━━ Kutipan teks ━━

Kongres XV GP Ansor

Pandu Ansor, Upaya Memperkuat Kaderisasi

Pasukan Banser saat kegiatan Apel Sukses Muktamar di Alon-alon Jombang. (santrinews.com/nabil)

Oleh H Zulfikar Damam Ikhwanto, S.Sos, M.Si

Sejarah dan Kiprah Pandu Ansor
Pada tahun 1924, berawal dari KH Abdul Wahab Chasbullah yang kala itu bersama Abdullah Ubaid merintis organisasi kepemudaan Syubbanul Wathan (Pandu Tanah Air), kemudian juga membentuk organisasi Ahlul Wathan (Pandu Tanah Air). Dua organisasi ini yang kelak menjadi cikal bakal berdirinya GP Ansor dan Banser.

Setelah Syubbanul Wathan dinilai mantap dan mulai banyak remaja yang ingin bergabung. Maka pengurus membuat seksi khusus mengurus mereka yang lebih mengarah kepada kepanduan dengan sebutan “ahlul wathan”. Ahlul Wathan yang berjumlah ratusan anggota ini dipimpin oleh Inspektur Umum Kwartir Imam Sukarlan Suryoseputro. Sesuai kecendrungan pemuda saat itu pada aktivitas kepanduan sebagaimana organisasi pemuda lainnya. Kelanjutan perkembangan organisasi ini sampai pada masalah Barisan Ansor Serbaguna (Banser) yang menitikberatkan pada aspek kebangsaan dan pembelaan tanah air.

━━━

> [Tugas singkat a] Ubah catatan berikut menjadi CSV dua kolom bernama masukan dan keluaran, satu baris untuk setiap permintaan. Mulai dari baris yang memuat "This screenshot has width=988, height=489." dan berhenti setelah baris yang memuat "click(x=746, y=441)". Tulis teks permintaan dan jawabannya masing-masing dalam satu kolom berkutip, ganti jeda baris dengan spasi, dan jangan sertakan gambar.

━━ Cuplikan data ━━

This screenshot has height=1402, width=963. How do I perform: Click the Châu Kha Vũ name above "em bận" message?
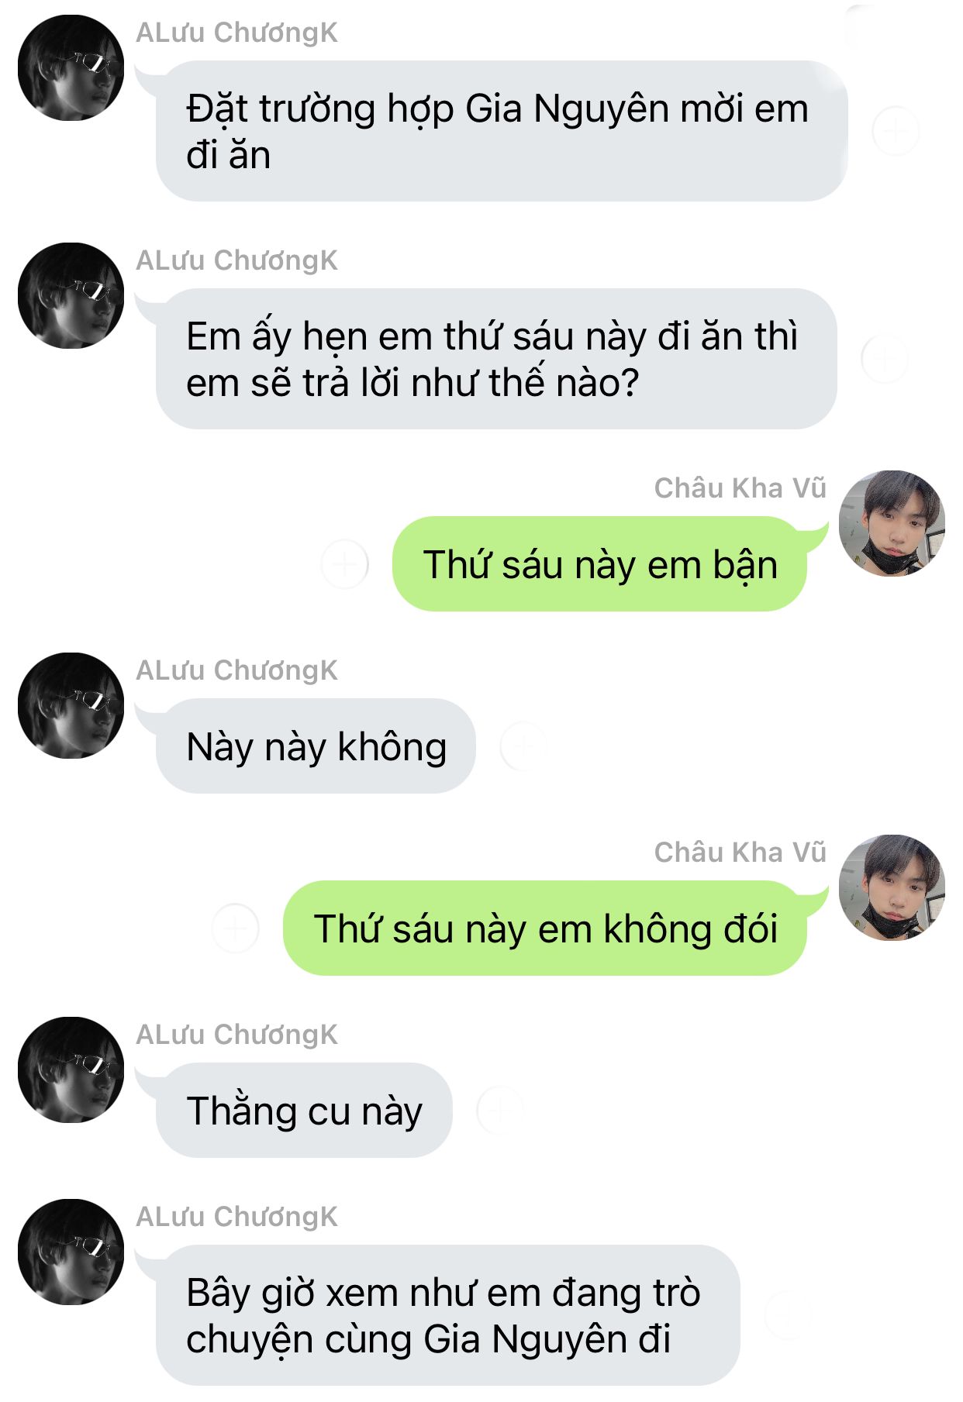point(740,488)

━━━
━━ Cuplikan data ━━

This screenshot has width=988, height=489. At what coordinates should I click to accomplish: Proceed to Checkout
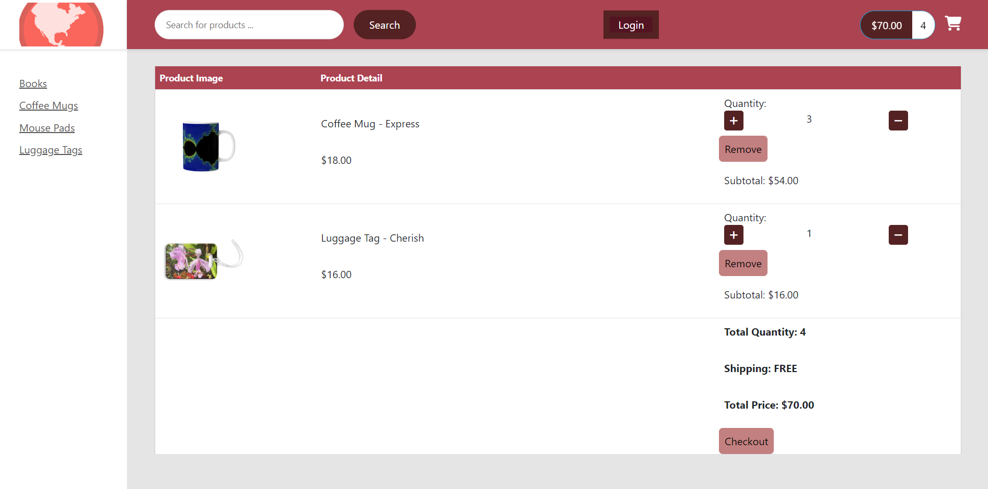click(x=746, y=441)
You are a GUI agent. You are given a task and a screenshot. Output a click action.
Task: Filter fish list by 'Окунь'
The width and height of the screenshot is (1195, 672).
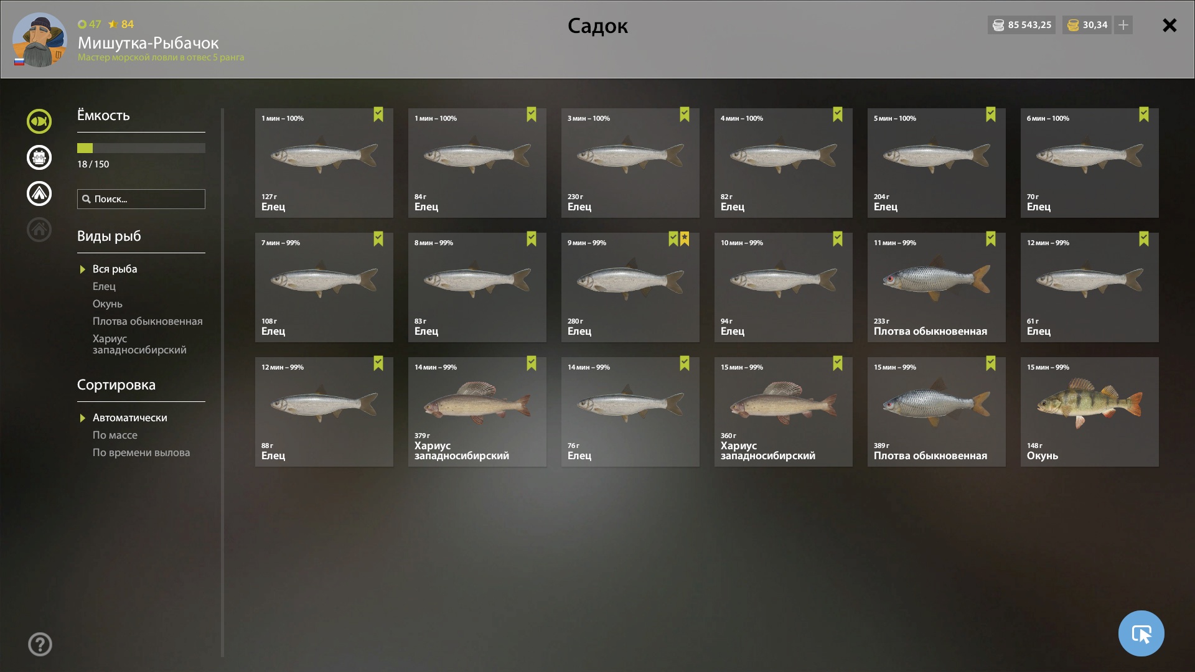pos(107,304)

━━━

> [Tugas singkat b] Salin persis bagian teks tentang Pandu Ansor, mulai dari kata "Kongres XV GP" dan berhenti setelah kata "Ansor dan Banser.".

> [Keluaran lengkap a]
masukan,keluaran
"This screenshot has width=988, height=489. At what coordinates should I click to accomplish: Proceed to Checkout","click(x=746, y=441)"

> [Keluaran lengkap b]
Kongres XV GP Ansor

Pandu Ansor, Upaya Memperkuat Kaderisasi

Pasukan Banser saat kegiatan Apel Sukses Muktamar di Alon-alon Jombang. (santrinews.com/nabil)

Oleh H Zulfikar Damam Ikhwanto, S.Sos, M.Si

Sejarah dan Kiprah Pandu Ansor
Pada tahun 1924, berawal dari KH Abdul Wahab Chasbullah yang kala itu bersama Abdullah Ubaid merintis organisasi kepemudaan Syubbanul Wathan (Pandu Tanah Air), kemudian juga membentuk organisasi Ahlul Wathan (Pandu Tanah Air). Dua organisasi ini yang kelak menjadi cikal bakal berdirinya GP Ansor dan Banser.